(Stored items)
○ ○ ○

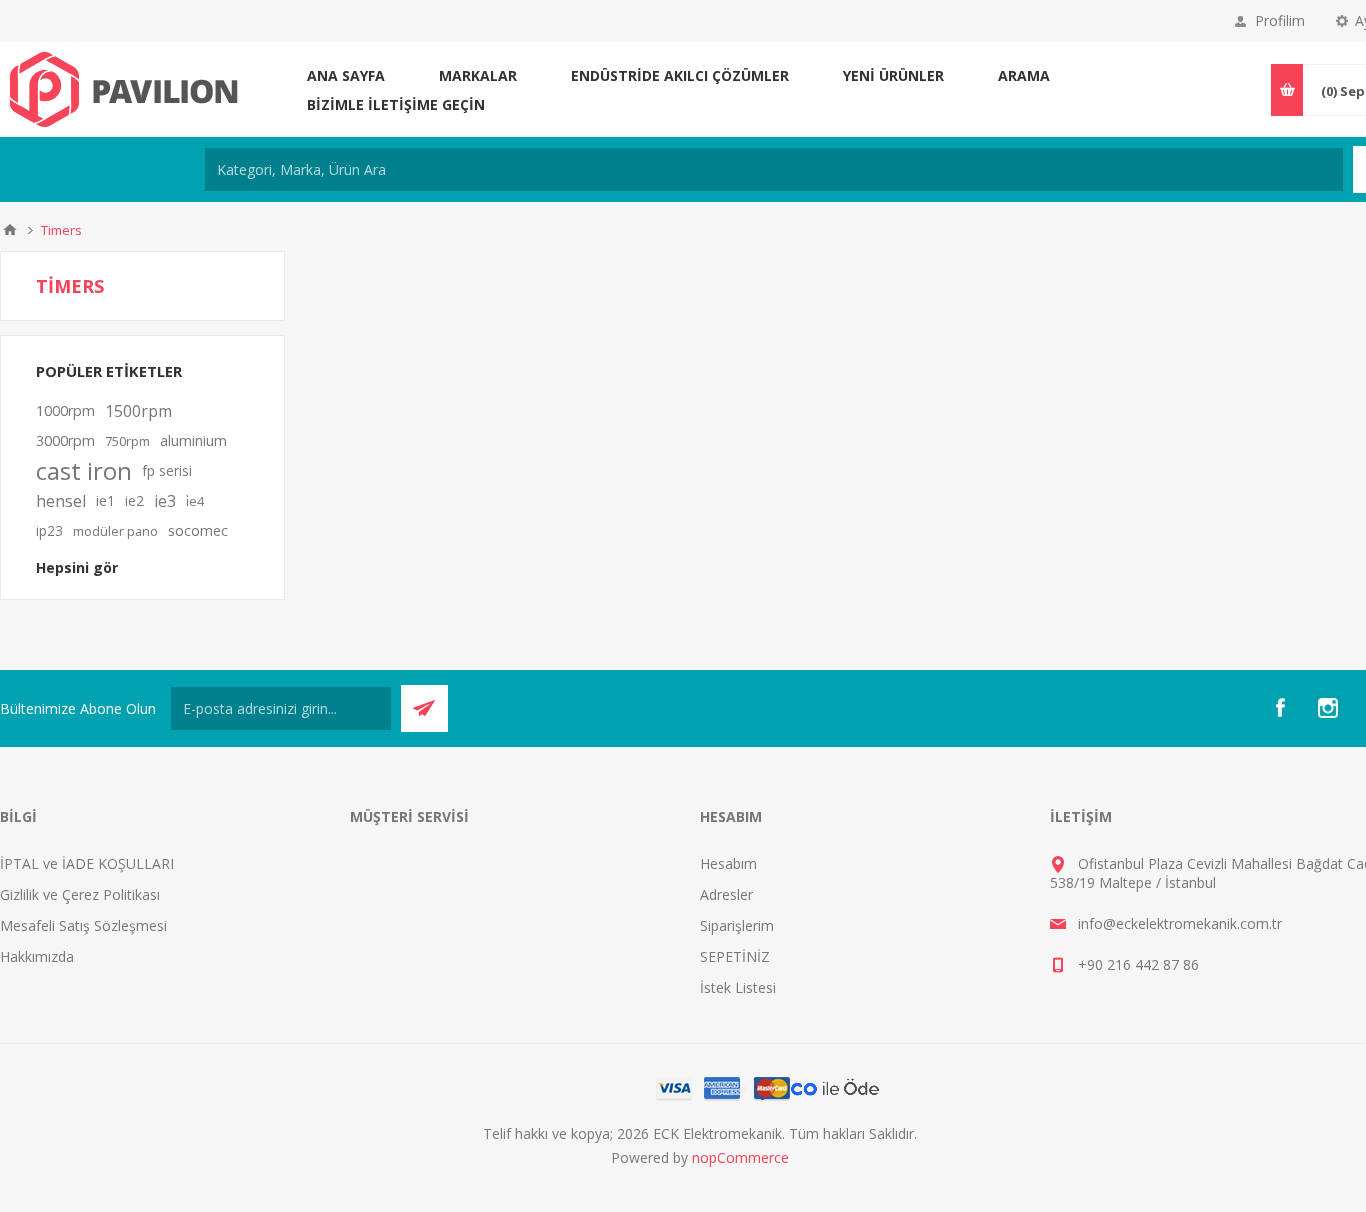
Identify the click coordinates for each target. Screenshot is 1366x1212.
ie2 (134, 500)
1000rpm (65, 410)
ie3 (165, 501)
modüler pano (115, 531)
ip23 (49, 530)
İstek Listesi (738, 987)
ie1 (105, 500)
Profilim (1280, 20)
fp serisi (167, 470)
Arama (1024, 75)
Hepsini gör (77, 567)
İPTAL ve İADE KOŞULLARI (87, 863)
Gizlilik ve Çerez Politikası (80, 894)
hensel (61, 501)
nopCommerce (740, 1157)
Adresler (726, 894)
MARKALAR (478, 75)
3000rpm (65, 440)
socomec (198, 530)
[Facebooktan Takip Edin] (1280, 708)
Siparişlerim (737, 925)
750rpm (127, 441)
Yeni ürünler (893, 75)
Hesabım (728, 863)
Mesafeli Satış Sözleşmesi (83, 925)
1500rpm (138, 411)
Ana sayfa (346, 75)
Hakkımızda (37, 956)
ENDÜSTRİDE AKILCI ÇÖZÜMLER (680, 75)
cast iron (84, 471)
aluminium (193, 440)
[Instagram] (1328, 708)
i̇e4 (195, 501)
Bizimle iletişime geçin (396, 104)
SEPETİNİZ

○ ○ ○

ABOUT THIS EXERCISE: Restate it all word for word: every record, no pictures.

REPLY TO THE EXERCISE:
Identify the click coordinates for each target. Screenshot is 1366x1212.
ie2 (134, 500)
1000rpm (65, 410)
ie3 (165, 501)
modüler pano (115, 531)
ip23 (49, 530)
İstek Listesi (738, 987)
ie1 (105, 500)
Profilim (1280, 20)
fp serisi (167, 470)
Arama (1024, 75)
Hepsini gör (77, 567)
İPTAL ve İADE KOŞULLARI (87, 863)
Gizlilik ve Çerez Politikası (80, 894)
hensel (61, 501)
nopCommerce (740, 1157)
Adresler (726, 894)
MARKALAR (478, 75)
3000rpm (65, 440)
socomec (198, 530)
[Facebooktan Takip Edin] (1280, 708)
Siparişlerim (737, 925)
750rpm (127, 441)
Yeni ürünler (893, 75)
Hesabım (728, 863)
Mesafeli Satış Sözleşmesi (83, 925)
1500rpm (138, 411)
Ana sayfa (346, 75)
Hakkımızda (37, 956)
ENDÜSTRİDE AKILCI ÇÖZÜMLER (680, 75)
cast iron (84, 471)
aluminium (193, 440)
[Instagram] (1328, 708)
i̇e4 (195, 501)
Bizimle iletişime geçin (396, 104)
SEPETİNİZ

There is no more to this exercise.